Abusi edilizi ante 1967, occhio al PRG: quando il titolo edilizio serviva anche prima della Legge Ponte
Le prove della risalenza di una determinata opera edilizia a prima del 1967 e realizzata senza permesso deve essere fornita da colui che ha commesso l'abuso, ma in ogni caso non è possibile regolarizzare interventi privi di licenza edilizia, anche antecedenti la Legge Ponte, se erano inseriti nel PRG comunale, risalente al 1931, e che imponeva il rispetto delle norme urbanistiche anche fuori dai centri urbani.

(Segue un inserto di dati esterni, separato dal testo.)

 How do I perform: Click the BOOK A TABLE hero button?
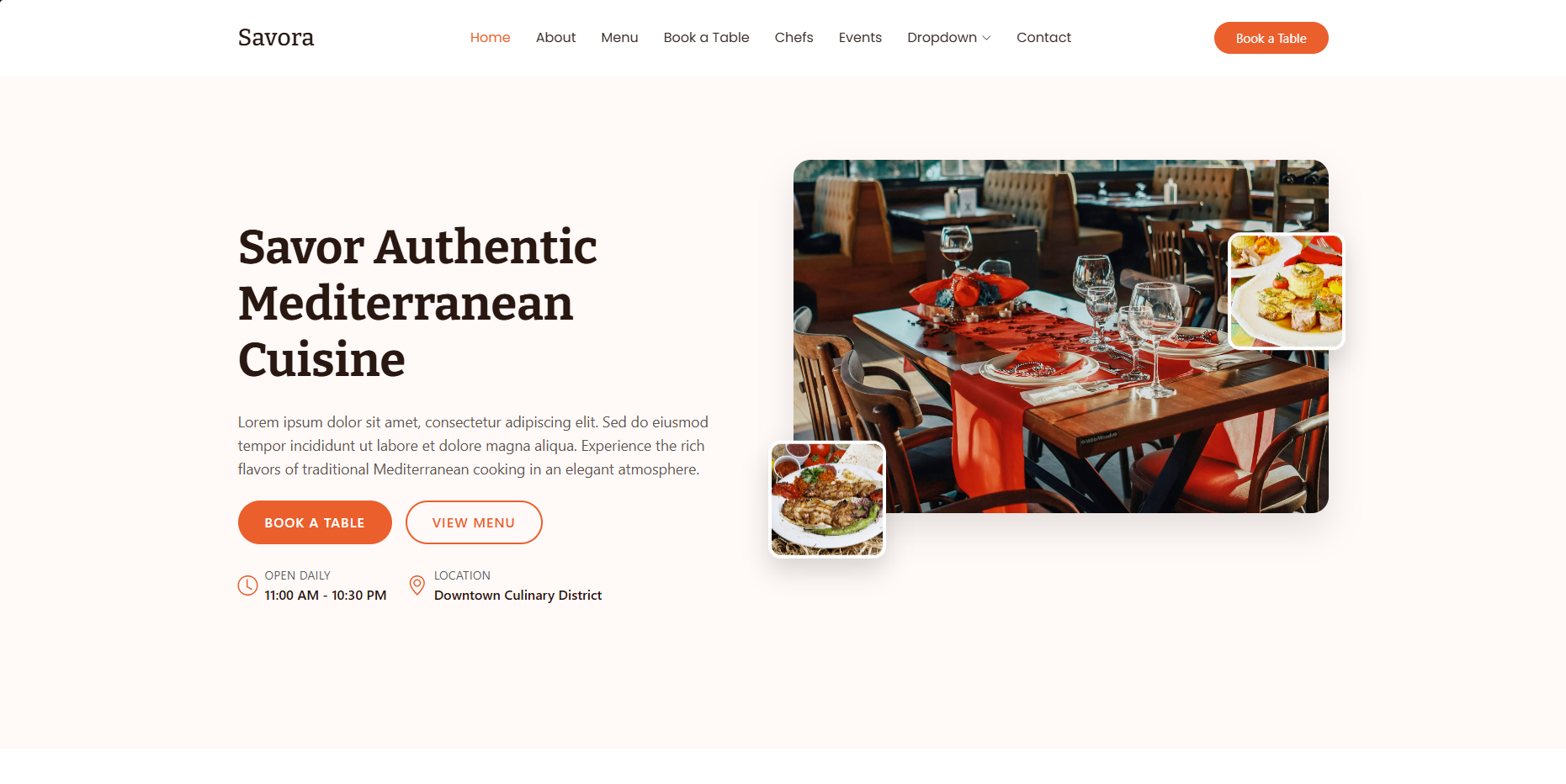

Di abusi edilizi 'ante 1967' abbiamo scritto più volte, e spesso aleggia un po' di confusione sulle regole generalizzate - che tali non sono - in merito a interventi edilizi 'molto datati', che si ritiene possano essere legittimati, anche in assenza di permesso di costruire, solo in base alla loro risalenza nel tempo e alla loro ubicazione fuori dai centri abitati.
La sentenza 8022/2025 del 24 aprile, in tal senso, consente di fare chiarezza su un punto davvero importante, quello concernente la regolamentazione - ovvero l'inserimento nel PRG - di determinate aree, che di conseguenza portano all'impossibilità di 'sanare' un abuso edilizio anche precedente al 1967, proprio in quanto il PRG inseriva la zona di riferimento tra quelle con obbligo di licenza edilizia.

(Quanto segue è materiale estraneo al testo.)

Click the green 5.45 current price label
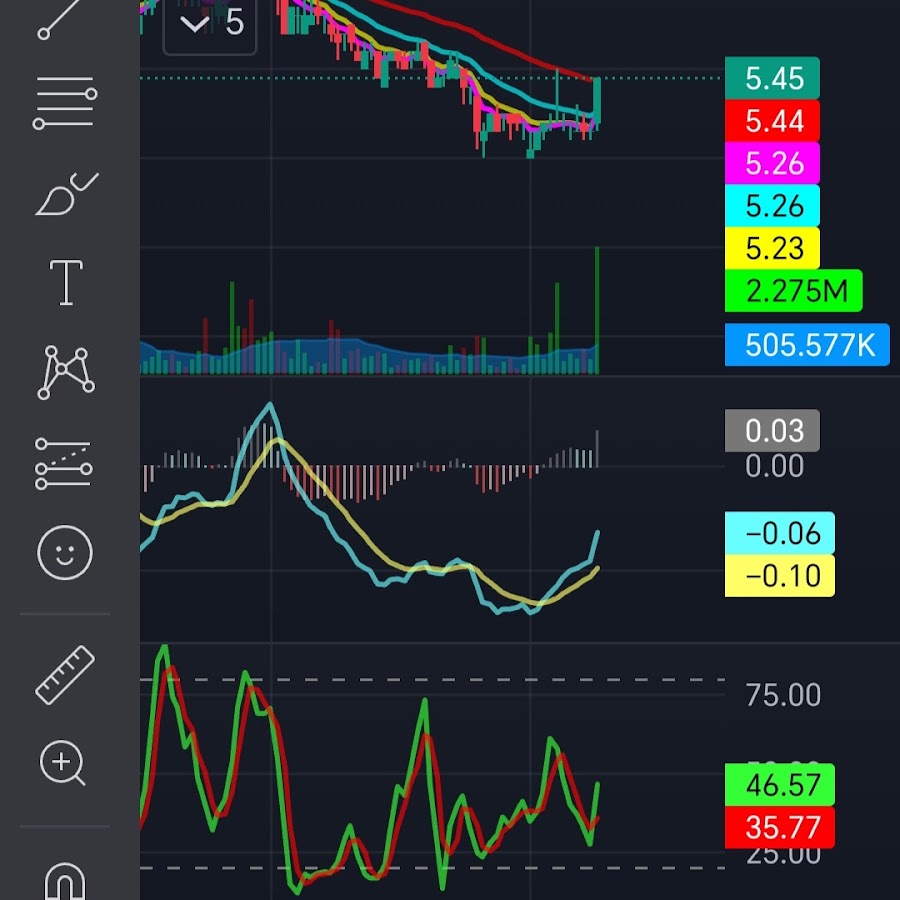This screenshot has width=900, height=900. pyautogui.click(x=772, y=78)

Interventi assentibili senza permesso prima del 1° settembre 1967
La legge Ponte (765 del 6 agosto 1967), con l'articolo 10 ha modificato l'articolo 31 della legge 1150/1942, estendendo l'obbligo di previa licenza edilizia alle costruzioni realizzate al di fuori del perimetro del centro urbano.
Prima del 1° settembre 1967, quindi, ovviamente con svariate eccezioni figlie di appositi regolamenti comunali che potevano disporre già la necessità del previo ottenimento del permesso di costruire anche in zone fuori dal centro urbano, l'obbligo di licenza edilizia era limitato a zone urbanizzate e centri abitati (nelle aree non regolamentate).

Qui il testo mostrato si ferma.